• **Given task**
Reproduce each of the following records verbatim.

[Extracted data entries]
** START **
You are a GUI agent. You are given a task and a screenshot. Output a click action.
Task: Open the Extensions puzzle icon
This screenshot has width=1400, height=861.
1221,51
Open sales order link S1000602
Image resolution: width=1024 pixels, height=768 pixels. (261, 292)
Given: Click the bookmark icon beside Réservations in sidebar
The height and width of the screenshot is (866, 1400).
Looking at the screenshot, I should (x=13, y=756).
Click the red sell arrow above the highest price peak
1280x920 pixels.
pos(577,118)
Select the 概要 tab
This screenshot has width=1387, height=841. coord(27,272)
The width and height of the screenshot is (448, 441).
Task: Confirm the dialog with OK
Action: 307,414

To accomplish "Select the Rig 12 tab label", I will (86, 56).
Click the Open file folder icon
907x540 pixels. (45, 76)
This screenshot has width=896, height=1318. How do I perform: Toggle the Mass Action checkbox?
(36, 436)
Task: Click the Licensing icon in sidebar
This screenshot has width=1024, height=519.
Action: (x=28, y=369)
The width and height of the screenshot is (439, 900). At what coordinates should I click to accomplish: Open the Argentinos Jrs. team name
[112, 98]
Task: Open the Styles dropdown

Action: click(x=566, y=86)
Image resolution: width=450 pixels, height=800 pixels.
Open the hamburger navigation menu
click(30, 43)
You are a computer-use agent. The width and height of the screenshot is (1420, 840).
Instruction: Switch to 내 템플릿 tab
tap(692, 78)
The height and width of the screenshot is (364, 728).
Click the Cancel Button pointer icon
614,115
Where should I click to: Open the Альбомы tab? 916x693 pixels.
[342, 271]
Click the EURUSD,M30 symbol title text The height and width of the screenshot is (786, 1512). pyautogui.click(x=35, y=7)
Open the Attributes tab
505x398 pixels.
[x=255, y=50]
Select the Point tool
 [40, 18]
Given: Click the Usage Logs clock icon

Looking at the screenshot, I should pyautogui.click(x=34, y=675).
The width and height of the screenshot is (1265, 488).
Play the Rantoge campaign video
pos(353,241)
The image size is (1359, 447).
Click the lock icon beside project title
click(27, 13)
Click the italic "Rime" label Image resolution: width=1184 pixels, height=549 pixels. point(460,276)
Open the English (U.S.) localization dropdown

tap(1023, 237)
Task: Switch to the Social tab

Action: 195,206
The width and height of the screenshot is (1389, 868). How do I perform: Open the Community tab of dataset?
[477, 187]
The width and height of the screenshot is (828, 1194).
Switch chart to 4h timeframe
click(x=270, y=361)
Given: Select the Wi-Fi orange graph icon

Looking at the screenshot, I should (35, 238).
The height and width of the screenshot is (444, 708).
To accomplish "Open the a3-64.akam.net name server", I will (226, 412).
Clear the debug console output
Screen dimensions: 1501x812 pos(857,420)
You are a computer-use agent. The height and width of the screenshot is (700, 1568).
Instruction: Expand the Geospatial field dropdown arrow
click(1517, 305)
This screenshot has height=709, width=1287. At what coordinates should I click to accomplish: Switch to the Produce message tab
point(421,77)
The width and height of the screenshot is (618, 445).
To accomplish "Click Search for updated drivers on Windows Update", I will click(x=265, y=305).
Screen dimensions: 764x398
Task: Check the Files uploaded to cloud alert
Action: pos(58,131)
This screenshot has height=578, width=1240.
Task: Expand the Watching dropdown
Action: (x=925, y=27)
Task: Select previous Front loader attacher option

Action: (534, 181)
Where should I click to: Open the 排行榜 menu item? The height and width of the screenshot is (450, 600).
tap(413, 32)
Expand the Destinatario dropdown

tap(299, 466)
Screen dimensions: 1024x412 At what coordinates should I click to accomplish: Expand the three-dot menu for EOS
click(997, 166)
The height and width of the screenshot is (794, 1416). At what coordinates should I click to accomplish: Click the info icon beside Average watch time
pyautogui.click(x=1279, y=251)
** END **
• **Reply to the task**
You are a GUI agent. You are given a task and a screenshot. Output a click action.
Task: Open the Extensions puzzle icon
This screenshot has width=1400, height=861.
1221,51
Open sales order link S1000602
Image resolution: width=1024 pixels, height=768 pixels. (261, 292)
Given: Click the bookmark icon beside Réservations in sidebar
The height and width of the screenshot is (866, 1400).
Looking at the screenshot, I should (x=13, y=756).
Click the red sell arrow above the highest price peak
1280x920 pixels.
pos(577,118)
Select the 概要 tab
This screenshot has width=1387, height=841. coord(27,272)
The width and height of the screenshot is (448, 441).
Task: Confirm the dialog with OK
Action: 307,414

To accomplish "Select the Rig 12 tab label", I will (86, 56).
Click the Open file folder icon
907x540 pixels. (45, 76)
This screenshot has width=896, height=1318. How do I perform: Toggle the Mass Action checkbox?
(36, 436)
Task: Click the Licensing icon in sidebar
This screenshot has width=1024, height=519.
Action: (x=28, y=369)
The width and height of the screenshot is (439, 900). At what coordinates should I click to accomplish: Open the Argentinos Jrs. team name
[112, 98]
Task: Open the Styles dropdown

Action: click(x=566, y=86)
Image resolution: width=450 pixels, height=800 pixels.
Open the hamburger navigation menu
click(30, 43)
You are a computer-use agent. The width and height of the screenshot is (1420, 840).
Instruction: Switch to 내 템플릿 tab
tap(692, 78)
The height and width of the screenshot is (364, 728).
Click the Cancel Button pointer icon
614,115
Where should I click to: Open the Альбомы tab? 916x693 pixels.
[342, 271]
Click the EURUSD,M30 symbol title text The height and width of the screenshot is (786, 1512). pyautogui.click(x=35, y=7)
Open the Attributes tab
505x398 pixels.
[x=255, y=50]
Select the Point tool
 [40, 18]
Given: Click the Usage Logs clock icon

Looking at the screenshot, I should pyautogui.click(x=34, y=675).
The width and height of the screenshot is (1265, 488).
Play the Rantoge campaign video
pos(353,241)
The image size is (1359, 447).
Click the lock icon beside project title
click(27, 13)
Click the italic "Rime" label Image resolution: width=1184 pixels, height=549 pixels. point(460,276)
Open the English (U.S.) localization dropdown

tap(1023, 237)
Task: Switch to the Social tab

Action: 195,206
The width and height of the screenshot is (1389, 868). How do I perform: Open the Community tab of dataset?
[477, 187]
The width and height of the screenshot is (828, 1194).
Switch chart to 4h timeframe
click(x=270, y=361)
Given: Select the Wi-Fi orange graph icon

Looking at the screenshot, I should (35, 238).
The height and width of the screenshot is (444, 708).
To accomplish "Open the a3-64.akam.net name server", I will (226, 412).
Clear the debug console output
Screen dimensions: 1501x812 pos(857,420)
You are a computer-use agent. The height and width of the screenshot is (700, 1568).
Instruction: Expand the Geospatial field dropdown arrow
click(1517, 305)
This screenshot has height=709, width=1287. At what coordinates should I click to accomplish: Switch to the Produce message tab
point(421,77)
The width and height of the screenshot is (618, 445).
To accomplish "Click Search for updated drivers on Windows Update", I will click(x=265, y=305).
Screen dimensions: 764x398
Task: Check the Files uploaded to cloud alert
Action: pos(58,131)
This screenshot has height=578, width=1240.
Task: Expand the Watching dropdown
Action: (x=925, y=27)
Task: Select previous Front loader attacher option

Action: (534, 181)
Where should I click to: Open the 排行榜 menu item? The height and width of the screenshot is (450, 600).
tap(413, 32)
Expand the Destinatario dropdown

tap(299, 466)
Screen dimensions: 1024x412 At what coordinates should I click to accomplish: Expand the three-dot menu for EOS
click(997, 166)
The height and width of the screenshot is (794, 1416). At what coordinates should I click to accomplish: Click the info icon beside Average watch time
pyautogui.click(x=1279, y=251)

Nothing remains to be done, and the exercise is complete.